For a collective
food poetry.
Considering eating as a symbiotic and symbolic experience, Céline Pelcé addresses the food material as a landscape contextualized element, that embodies narratives, history and poetry of a place. To share her explorations, she creates site-responsive culinary experiences, in the form of collective meals, performances or edible installations. Conducting field work in different contexts, mainly nomadic for a few years in Europe, North America, and last year in Japan, she explores how the bodies, their gestures and related rituals can be the tools to a journey through the complexity of the places we live in, aiming for a sensorial understanding.
Coming from a background in both food and interior design, Céline Pelcé is a french food artist and designer. Her explorations take shape through numerous collaborations with designers, artisans, chefs, and artists, in order to cross mediums for a common narrative. She has notably worked with the design unit of Lab-Ah in a psychiatric hospital unit (FR), collaborated with the foodlab of the Jan Van Eyck Academy (NL) and Marente Van der Valk, and recently explored the rituals of the tea ceremony during her residency at Villa Kujoyama (JP) in 2021.

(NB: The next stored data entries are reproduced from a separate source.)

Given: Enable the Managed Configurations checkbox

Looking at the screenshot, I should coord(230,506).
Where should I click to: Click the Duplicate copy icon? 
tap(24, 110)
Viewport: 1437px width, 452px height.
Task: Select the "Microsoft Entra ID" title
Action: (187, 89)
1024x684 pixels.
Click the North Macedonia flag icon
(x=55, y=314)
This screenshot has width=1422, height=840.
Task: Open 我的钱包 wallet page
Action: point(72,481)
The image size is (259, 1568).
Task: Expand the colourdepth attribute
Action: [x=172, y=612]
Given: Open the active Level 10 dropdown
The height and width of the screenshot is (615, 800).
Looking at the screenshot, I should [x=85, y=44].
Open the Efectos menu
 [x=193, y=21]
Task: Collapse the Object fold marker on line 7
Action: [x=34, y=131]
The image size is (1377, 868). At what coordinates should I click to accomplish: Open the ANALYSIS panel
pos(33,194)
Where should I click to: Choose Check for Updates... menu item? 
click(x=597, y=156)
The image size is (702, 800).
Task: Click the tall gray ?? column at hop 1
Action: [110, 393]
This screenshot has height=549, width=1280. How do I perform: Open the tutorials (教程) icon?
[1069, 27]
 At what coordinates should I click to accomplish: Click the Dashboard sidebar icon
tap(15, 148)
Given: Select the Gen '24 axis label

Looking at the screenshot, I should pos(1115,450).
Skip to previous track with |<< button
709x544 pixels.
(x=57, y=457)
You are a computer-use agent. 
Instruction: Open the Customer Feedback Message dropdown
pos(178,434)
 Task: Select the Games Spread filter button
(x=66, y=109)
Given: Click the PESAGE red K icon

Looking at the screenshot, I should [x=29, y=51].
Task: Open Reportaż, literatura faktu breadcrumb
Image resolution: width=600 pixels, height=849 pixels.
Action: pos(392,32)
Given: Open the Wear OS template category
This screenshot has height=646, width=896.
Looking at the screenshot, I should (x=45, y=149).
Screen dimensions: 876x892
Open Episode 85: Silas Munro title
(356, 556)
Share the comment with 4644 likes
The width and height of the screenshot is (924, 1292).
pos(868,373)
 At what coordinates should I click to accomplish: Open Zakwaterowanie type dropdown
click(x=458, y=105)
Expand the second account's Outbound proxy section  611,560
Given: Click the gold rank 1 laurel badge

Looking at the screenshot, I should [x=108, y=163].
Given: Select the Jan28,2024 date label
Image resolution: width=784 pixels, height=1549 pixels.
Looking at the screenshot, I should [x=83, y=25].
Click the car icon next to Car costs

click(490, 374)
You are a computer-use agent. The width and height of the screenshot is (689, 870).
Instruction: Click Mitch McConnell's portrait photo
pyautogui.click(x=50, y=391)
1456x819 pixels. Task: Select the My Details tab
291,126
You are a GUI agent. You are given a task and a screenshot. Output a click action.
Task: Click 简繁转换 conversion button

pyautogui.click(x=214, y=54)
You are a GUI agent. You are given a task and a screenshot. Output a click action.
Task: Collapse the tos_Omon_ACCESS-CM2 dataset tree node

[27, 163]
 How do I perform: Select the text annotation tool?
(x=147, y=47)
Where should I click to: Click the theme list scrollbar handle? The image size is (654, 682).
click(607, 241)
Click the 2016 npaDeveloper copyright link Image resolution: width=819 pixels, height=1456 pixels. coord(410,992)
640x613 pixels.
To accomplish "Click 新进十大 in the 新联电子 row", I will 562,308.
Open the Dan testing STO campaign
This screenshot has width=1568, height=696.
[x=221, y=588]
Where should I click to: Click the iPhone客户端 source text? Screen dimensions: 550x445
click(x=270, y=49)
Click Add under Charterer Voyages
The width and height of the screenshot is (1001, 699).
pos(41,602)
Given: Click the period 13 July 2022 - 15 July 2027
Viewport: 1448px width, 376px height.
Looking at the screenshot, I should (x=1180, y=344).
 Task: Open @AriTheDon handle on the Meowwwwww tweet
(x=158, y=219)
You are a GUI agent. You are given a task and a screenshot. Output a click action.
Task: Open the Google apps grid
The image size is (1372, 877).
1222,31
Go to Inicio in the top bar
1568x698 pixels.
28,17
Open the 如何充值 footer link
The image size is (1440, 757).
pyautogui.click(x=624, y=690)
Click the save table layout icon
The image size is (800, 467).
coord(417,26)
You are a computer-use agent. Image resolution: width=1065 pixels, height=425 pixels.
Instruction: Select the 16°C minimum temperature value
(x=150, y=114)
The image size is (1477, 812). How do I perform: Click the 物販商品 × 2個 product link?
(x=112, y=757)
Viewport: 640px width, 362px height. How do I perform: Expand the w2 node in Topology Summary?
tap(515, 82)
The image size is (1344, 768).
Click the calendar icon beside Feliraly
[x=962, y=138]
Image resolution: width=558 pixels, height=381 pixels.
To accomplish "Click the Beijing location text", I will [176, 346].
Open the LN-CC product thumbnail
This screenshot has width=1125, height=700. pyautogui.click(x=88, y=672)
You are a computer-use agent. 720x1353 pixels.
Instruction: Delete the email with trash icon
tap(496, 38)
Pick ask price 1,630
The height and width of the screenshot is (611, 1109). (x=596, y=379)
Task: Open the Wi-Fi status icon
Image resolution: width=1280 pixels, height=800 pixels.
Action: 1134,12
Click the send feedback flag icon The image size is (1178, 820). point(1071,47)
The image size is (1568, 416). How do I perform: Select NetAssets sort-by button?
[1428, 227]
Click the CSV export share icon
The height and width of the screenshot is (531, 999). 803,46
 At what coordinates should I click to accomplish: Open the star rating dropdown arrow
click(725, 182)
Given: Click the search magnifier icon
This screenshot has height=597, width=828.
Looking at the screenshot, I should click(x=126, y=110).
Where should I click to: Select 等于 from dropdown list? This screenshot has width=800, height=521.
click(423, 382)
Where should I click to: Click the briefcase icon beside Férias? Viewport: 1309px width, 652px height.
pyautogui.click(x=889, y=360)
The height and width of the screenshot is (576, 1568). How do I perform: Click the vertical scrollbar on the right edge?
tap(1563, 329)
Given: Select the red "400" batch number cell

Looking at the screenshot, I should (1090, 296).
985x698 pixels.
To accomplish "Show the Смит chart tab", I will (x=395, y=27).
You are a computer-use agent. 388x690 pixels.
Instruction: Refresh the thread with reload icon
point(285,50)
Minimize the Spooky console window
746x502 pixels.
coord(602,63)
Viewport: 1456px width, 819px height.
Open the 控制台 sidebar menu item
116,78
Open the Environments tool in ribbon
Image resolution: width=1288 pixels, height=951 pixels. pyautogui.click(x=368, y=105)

In order to share this research and ingest these stories, Pelcé creates collective eating situations: installations, performances, or dinners, taking place in narratives. The scenography, the objects and the guests are the protagonists of this narration. They are thought of as vehicles between the body and the food, in order to increase gestures, and to invite the participant to observe an intuitive, or even animalistic behaviour, by refocusing the role of the body in the tasting experience.